BRADESCO É CONDENADO A PAGAR R$ 78 MIL POR NÃO CUMPRIR ‘LEI DA FILA’ EM CUIABÁ

BRADESCO É CONDENADO A PAGAR R$ 78 MIL POR NÃO CUMPRIR ‘LEI DA FILA’ EM CUIABÁ

A ação pública foi ajuizada pelo Ministério Público Estadual (MPE) atendendo os “direitos individuais homogêneos de centenas de consumidores da instituição financeira”.

A juíza Célia Regina Vidotti, da Vara Especializada em Ação Civil Pública e Ação Popular, da comarca de Cuiabá, condenou o Banco Bradesco ao pagamento de R$ 78 mil pelo descumprimento da Lei 4069/01, que estabelece prazo máximo de 15 minutos para atendimento dos clientes.

A ação pública foi ajuizada pelo Ministério Público Estadual (MPE) atendendo os “direitos individuais homogêneos de centenas de consumidores da instituição financeira”.

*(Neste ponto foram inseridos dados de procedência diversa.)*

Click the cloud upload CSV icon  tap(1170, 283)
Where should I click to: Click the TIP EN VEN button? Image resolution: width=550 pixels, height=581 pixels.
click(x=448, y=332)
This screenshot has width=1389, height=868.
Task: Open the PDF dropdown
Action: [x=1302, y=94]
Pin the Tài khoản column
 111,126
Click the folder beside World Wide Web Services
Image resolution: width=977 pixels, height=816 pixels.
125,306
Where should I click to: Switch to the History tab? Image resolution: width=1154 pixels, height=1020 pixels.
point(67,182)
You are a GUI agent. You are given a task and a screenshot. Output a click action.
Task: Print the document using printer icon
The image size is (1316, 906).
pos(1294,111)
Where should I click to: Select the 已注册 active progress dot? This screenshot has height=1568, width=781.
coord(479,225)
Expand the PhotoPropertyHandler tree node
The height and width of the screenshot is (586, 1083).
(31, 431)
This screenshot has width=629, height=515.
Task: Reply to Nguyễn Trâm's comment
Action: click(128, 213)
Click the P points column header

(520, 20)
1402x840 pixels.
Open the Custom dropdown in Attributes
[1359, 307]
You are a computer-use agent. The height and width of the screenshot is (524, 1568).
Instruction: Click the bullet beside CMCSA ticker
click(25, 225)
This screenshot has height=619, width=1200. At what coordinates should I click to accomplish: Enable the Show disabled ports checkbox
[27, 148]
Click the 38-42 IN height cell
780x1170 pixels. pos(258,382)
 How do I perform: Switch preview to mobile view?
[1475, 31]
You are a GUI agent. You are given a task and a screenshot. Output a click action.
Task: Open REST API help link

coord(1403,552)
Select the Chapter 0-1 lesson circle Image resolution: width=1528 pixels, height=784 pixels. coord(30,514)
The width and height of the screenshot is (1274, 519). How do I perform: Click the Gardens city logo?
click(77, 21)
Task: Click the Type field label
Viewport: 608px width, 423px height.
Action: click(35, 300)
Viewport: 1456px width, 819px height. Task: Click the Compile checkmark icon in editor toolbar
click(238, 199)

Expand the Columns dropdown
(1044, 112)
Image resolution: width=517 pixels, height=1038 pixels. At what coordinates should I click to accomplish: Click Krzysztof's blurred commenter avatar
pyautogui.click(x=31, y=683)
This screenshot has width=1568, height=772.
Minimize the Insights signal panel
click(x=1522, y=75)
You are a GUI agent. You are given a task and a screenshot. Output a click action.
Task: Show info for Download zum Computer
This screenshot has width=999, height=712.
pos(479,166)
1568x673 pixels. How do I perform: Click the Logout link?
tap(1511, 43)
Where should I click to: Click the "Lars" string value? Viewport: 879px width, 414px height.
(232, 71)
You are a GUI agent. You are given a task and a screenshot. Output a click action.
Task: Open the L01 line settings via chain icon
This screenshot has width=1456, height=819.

Conforme o MP, para reduzir o tempo de permanência dos clientes nas filas dos bancos, a instituição financeira adota práticas consideradas abusivas, como negar atendimento aos clientes que se dirigiam ao caixa para pagar contas de água, luz e telefone, orientando-os a procurar as agências dos Correios ou Casas Lotéricas.

Além disso, os funcionários do Bradesco interpelam os clientes na porta do banco, perguntando quais operações elas desejam realizar e, no caso de pagamentos de faturas, os encaminham aos caixas eletrônicos ou a uma agência dos Correios ou Casas Lotéricas.

Quanto ao atendimento nos caixas, o tempo médio de espera é de 30 minutos, enquanto a previsão legal é que o período máximo de espera seja de 15 minutos. Além disso, as agências do Bradesco, conforme o MPE, não oferecem assentos suficientes aos usuários, nem mesmo às pessoas portadoras de necessidades especiais, o que amenizaria o desconforto das filas de espera.

“Intime-se também o executado, por seus patronos, para comprovar o cumprimento da sentença no tocante a obrigação de fazer mediante a juntada de material fotográfico dos locais onde estão instalados, nas agencias, os aparelhos para fornecimento de senhas de atendimento, bem como copia das senhas fornecidas contendo horário de recebimento e de atendimento, conforme Lei Municipal n.º 4.069/2001 e Decreto Municipal n.º 4.334/2005, no prazo de 30 dias. Para a hipótese de não cumprimento da determinação acima, arbitro multa diária no valor de R$500 até o montante de R$50 mil”, diz a magistrada.